** EXERCISE INPUTS **
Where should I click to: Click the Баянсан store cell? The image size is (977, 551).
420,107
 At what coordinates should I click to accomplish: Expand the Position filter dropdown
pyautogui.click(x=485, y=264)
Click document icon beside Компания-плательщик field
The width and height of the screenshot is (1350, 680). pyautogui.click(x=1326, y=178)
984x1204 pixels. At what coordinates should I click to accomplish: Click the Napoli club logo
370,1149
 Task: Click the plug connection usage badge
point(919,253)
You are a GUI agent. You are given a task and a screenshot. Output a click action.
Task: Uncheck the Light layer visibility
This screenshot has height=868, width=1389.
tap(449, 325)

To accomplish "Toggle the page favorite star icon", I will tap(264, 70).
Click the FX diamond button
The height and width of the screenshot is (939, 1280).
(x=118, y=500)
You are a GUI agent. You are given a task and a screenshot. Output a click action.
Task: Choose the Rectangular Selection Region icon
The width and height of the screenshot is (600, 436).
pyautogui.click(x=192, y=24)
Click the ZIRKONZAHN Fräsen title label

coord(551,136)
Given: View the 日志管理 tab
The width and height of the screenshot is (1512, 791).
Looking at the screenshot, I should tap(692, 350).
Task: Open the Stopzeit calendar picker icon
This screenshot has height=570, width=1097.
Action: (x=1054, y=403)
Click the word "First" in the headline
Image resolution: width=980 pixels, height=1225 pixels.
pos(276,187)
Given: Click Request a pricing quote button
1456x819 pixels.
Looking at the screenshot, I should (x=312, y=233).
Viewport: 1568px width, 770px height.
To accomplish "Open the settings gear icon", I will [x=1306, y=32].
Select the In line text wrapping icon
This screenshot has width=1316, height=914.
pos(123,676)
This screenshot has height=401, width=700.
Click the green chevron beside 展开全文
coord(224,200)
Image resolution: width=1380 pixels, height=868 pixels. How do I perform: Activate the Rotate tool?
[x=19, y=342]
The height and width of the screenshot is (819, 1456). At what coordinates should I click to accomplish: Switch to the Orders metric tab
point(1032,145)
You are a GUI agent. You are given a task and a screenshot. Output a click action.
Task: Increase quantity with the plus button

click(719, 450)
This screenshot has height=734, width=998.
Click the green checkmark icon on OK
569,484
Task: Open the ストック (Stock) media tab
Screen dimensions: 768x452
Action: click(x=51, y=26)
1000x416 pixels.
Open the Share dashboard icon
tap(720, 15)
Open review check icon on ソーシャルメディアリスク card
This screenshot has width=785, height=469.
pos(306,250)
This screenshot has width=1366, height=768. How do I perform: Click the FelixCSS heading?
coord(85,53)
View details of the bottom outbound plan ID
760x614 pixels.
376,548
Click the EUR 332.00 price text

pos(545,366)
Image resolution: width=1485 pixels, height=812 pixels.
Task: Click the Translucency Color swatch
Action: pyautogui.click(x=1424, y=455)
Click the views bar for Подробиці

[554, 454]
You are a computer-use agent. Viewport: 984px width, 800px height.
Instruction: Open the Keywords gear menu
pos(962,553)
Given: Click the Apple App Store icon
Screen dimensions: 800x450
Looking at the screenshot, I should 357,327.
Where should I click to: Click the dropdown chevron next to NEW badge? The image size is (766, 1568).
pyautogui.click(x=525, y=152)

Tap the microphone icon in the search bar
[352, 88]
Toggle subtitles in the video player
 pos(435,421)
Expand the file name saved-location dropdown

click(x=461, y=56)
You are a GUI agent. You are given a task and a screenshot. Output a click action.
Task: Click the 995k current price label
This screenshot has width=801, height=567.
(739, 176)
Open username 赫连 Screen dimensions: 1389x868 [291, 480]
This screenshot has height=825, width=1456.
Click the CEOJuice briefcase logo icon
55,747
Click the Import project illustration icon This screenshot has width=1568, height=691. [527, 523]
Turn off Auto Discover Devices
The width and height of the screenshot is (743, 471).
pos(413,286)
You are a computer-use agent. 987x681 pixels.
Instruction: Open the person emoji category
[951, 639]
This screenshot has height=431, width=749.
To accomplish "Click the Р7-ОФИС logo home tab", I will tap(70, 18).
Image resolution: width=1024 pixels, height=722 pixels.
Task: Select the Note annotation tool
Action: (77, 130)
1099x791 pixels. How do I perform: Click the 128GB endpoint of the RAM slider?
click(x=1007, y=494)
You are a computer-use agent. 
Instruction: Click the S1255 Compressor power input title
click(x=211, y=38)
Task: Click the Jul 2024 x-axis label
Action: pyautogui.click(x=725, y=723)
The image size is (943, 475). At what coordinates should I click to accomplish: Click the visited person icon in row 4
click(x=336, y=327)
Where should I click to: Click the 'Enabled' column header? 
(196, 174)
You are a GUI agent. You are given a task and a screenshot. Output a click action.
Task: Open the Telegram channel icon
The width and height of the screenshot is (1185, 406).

** GIVEN TASK **
Copy every one of the records above word for word, without changing anything.

** SOLUTION **
Where should I click to: Click the Баянсан store cell? The image size is (977, 551).
420,107
 At what coordinates should I click to accomplish: Expand the Position filter dropdown
pyautogui.click(x=485, y=264)
Click document icon beside Компания-плательщик field
The width and height of the screenshot is (1350, 680). pyautogui.click(x=1326, y=178)
984x1204 pixels. At what coordinates should I click to accomplish: Click the Napoli club logo
370,1149
 Task: Click the plug connection usage badge
point(919,253)
You are a GUI agent. You are given a task and a screenshot. Output a click action.
Task: Uncheck the Light layer visibility
This screenshot has height=868, width=1389.
tap(449, 325)

To accomplish "Toggle the page favorite star icon", I will tap(264, 70).
Click the FX diamond button
The height and width of the screenshot is (939, 1280).
(x=118, y=500)
You are a GUI agent. You are given a task and a screenshot. Output a click action.
Task: Choose the Rectangular Selection Region icon
The width and height of the screenshot is (600, 436).
pyautogui.click(x=192, y=24)
Click the ZIRKONZAHN Fräsen title label

coord(551,136)
Given: View the 日志管理 tab
The width and height of the screenshot is (1512, 791).
Looking at the screenshot, I should tap(692, 350).
Task: Open the Stopzeit calendar picker icon
This screenshot has height=570, width=1097.
Action: (x=1054, y=403)
Click the word "First" in the headline
Image resolution: width=980 pixels, height=1225 pixels.
pos(276,187)
Given: Click Request a pricing quote button
1456x819 pixels.
Looking at the screenshot, I should (x=312, y=233).
Viewport: 1568px width, 770px height.
To accomplish "Open the settings gear icon", I will [x=1306, y=32].
Select the In line text wrapping icon
This screenshot has width=1316, height=914.
pos(123,676)
This screenshot has height=401, width=700.
Click the green chevron beside 展开全文
coord(224,200)
Image resolution: width=1380 pixels, height=868 pixels. How do I perform: Activate the Rotate tool?
[x=19, y=342]
The height and width of the screenshot is (819, 1456). At what coordinates should I click to accomplish: Switch to the Orders metric tab
point(1032,145)
You are a GUI agent. You are given a task and a screenshot. Output a click action.
Task: Increase quantity with the plus button

click(719, 450)
This screenshot has height=734, width=998.
Click the green checkmark icon on OK
569,484
Task: Open the ストック (Stock) media tab
Screen dimensions: 768x452
Action: click(x=51, y=26)
1000x416 pixels.
Open the Share dashboard icon
tap(720, 15)
Open review check icon on ソーシャルメディアリスク card
This screenshot has width=785, height=469.
pos(306,250)
This screenshot has width=1366, height=768. How do I perform: Click the FelixCSS heading?
coord(85,53)
View details of the bottom outbound plan ID
760x614 pixels.
376,548
Click the EUR 332.00 price text

pos(545,366)
Image resolution: width=1485 pixels, height=812 pixels.
Task: Click the Translucency Color swatch
Action: pyautogui.click(x=1424, y=455)
Click the views bar for Подробиці

[554, 454]
You are a computer-use agent. Viewport: 984px width, 800px height.
Instruction: Open the Keywords gear menu
pos(962,553)
Given: Click the Apple App Store icon
Screen dimensions: 800x450
Looking at the screenshot, I should 357,327.
Where should I click to: Click the dropdown chevron next to NEW badge? The image size is (766, 1568).
pyautogui.click(x=525, y=152)

Tap the microphone icon in the search bar
[352, 88]
Toggle subtitles in the video player
 pos(435,421)
Expand the file name saved-location dropdown

click(x=461, y=56)
You are a GUI agent. You are given a task and a screenshot. Output a click action.
Task: Click the 995k current price label
This screenshot has width=801, height=567.
(739, 176)
Open username 赫连 Screen dimensions: 1389x868 [291, 480]
This screenshot has height=825, width=1456.
Click the CEOJuice briefcase logo icon
55,747
Click the Import project illustration icon This screenshot has width=1568, height=691. [527, 523]
Turn off Auto Discover Devices
The width and height of the screenshot is (743, 471).
pos(413,286)
You are a computer-use agent. 987x681 pixels.
Instruction: Open the person emoji category
[951, 639]
This screenshot has height=431, width=749.
To accomplish "Click the Р7-ОФИС logo home tab", I will tap(70, 18).
Image resolution: width=1024 pixels, height=722 pixels.
Task: Select the Note annotation tool
Action: (77, 130)
1099x791 pixels. How do I perform: Click the 128GB endpoint of the RAM slider?
click(x=1007, y=494)
You are a computer-use agent. 
Instruction: Click the S1255 Compressor power input title
click(x=211, y=38)
Task: Click the Jul 2024 x-axis label
Action: pyautogui.click(x=725, y=723)
The image size is (943, 475). At what coordinates should I click to accomplish: Click the visited person icon in row 4
click(x=336, y=327)
Where should I click to: Click the 'Enabled' column header? 
(196, 174)
You are a GUI agent. You are given a task and a screenshot. Output a click action.
Task: Open the Telegram channel icon
The width and height of the screenshot is (1185, 406).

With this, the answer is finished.